Calculation of whole-genome relatedness by the presented recN sequence-based method is a reliable application for cross-comparison of Pasteurellaceae species and serves as an alternative to the classical hybridisation method (Zeigler, 2003, 2005; Kuhnert and Korczak, 2006; Christensen et al., 2012). Genome similarity values calculated for strain 6036 are listed in Table 1. Comparison of predicted genome similarity of strain 6036 and genera of Pasteurellaceae revealed that the similarity of F. canicola (strain HPA 21) and strain 6036 was 0.43, which is above the threshold of 0.4 for genus separation (Kuhnert and Korczak, 2006). However, this value is below the threshold of 0.85 for species separation, which indicates that strain 6036 can be classified to the Frederiksenia genus but represents a species different from F. canicola.

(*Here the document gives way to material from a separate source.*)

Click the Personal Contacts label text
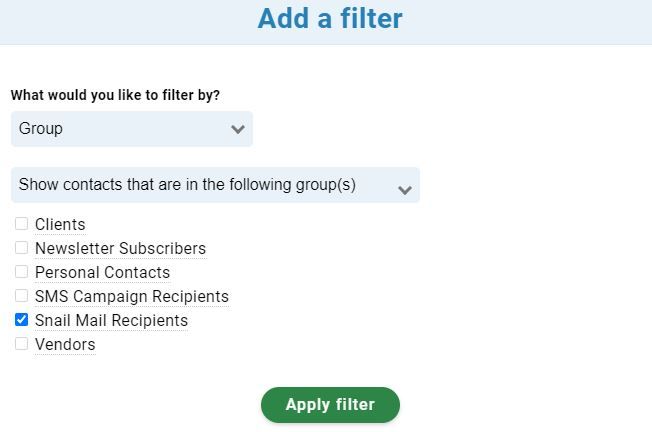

Calculated genome similarity values of strain 6036 to type species of Pasteurellaceae genera based on recN sequences
|Isolate 6036||Isolate 6036|
|Frederiksenia canicola HPA 21||0.43||Cricetibacter osteomyelitidis HIM943/7||0.07|
|Vespertilibacter pulmonis DSM 27238||0.39||Caviibacterium pharyngocola CCUG 16493||0.06|
|Ursidibacter maritimus Pb43106||0.38||Basfia succiniproducens DSM22022||0.06|
|Muribacter muris NCTC 12432||0.38||[Haemophilus] felis ATCC 49733||0.06|
|Otariodibacter oris CCUG 59994||0.37||Pasteurella multocida subsp. multocida CCUG 17976||0.06|
|Bibersteinia trehalosi NCTC 10370||0.36||Pasteurella dagmatis ATCC 43325||0.05|
|Glaesserella parasuis CCUG 3712||0.35||Bisgaardia hudsonensis CCUG 43067||0.05|
|Nicoletella semolina CCUG 43639||0.35||Lonepinella koalarum ATCC 700131||0.05|
|Actinobacillus lignieresii NCTC 4189||0.32||Pasteurella canis CCUG 12400||0.04|
|Mannheimia haemolytica NCTC 9380||0.28||Pasteurella oralis CCUG 19794||0.04|
|Phocoenobacter uteri NCTC 12872||0.27||Rodentibacter pneumotropicus NCTC 8141||0.04|
|Avibacterium gallinarum NCTC 11188||0.11||Mesocricetibacter intestinalis HIM933/7||0.02|
|Volucribacter psittacicida CCUG 47536||0.10||Necropsobacter rosorum CCUG 28028||0.02|
|Conservatibacter flavescens CCUG 24852||0.10||Histophilus somni HS8025||0.01|
|Haemophilus influenzae ATCC 33391||0.09||Testudinibacter aquarius ELNT2x||0.01|
|Pasteurella stomatis CCUG 17979||0.07||Chelonobacter oris CCUG 55632||0.00|
|Aggregatibacter actinomycetemcomitans ATCC 33384||0.07||Gallibacterium anatis CCUG 15563||0.00|
A PCR based on the recN gene sequence was developed for identification and discrimination from other species. Primers 6036-F TTTGAATGGCTCAAACAGC and 6036-R CGGCAAGTTCTACACAACG, amplifying an 862-bp fragment, were used in the reaction. The reaction was complemented using primers PasrpoB-L and RpoB-R amplifying a 560-bp fragment of the rpoB gene (Korczak et al., 2004). Thus, by conducting a multiplex PCR we were able to exclude the possibility of a negative reaction due to PCR inhibition or lack of enough DNA. PCR was performed in a total volume of 25 µl containing 2.5 µl of 10× DreamTaq buffer, 0.5 mM MgCl2, 200 µM dNTPs, 0.5 µM of each primer and 1 U of DreamTaq polymerase (Thermo Scientific, Waltham, USA). Reactions were run in a Bio-Rad C1000 Touch thermal cycler. DNA was amplified for 30 cycles using the following settings: denaturation at 95 °C for 30 s, annealing at 60 °C for 30 s and extension at 72 °C for 1 min. An initial denaturation step (95 °C, 10 min) and a final extension step (72 °C, 7 min) were also performed. Each reaction mixture was analysed using electrophoresis in a 1.5% agarose gel (SeaKem, Lonza, Basle, Switzerland) stained with GelRed (Biotium Inc., Hayward, USA) and visualised under UV light. Strain 6036 and species representing the family Pasteurellaceae were used to validate the PCR. The newly designed species-specific PCR clearly discriminated strain 6036 from other members of Pasteurellaceae. The PCR resulted in the expected amplification product with strain 6036 but did not produce any PCR product with other tested Pasteurellaceae species (Fig. 4).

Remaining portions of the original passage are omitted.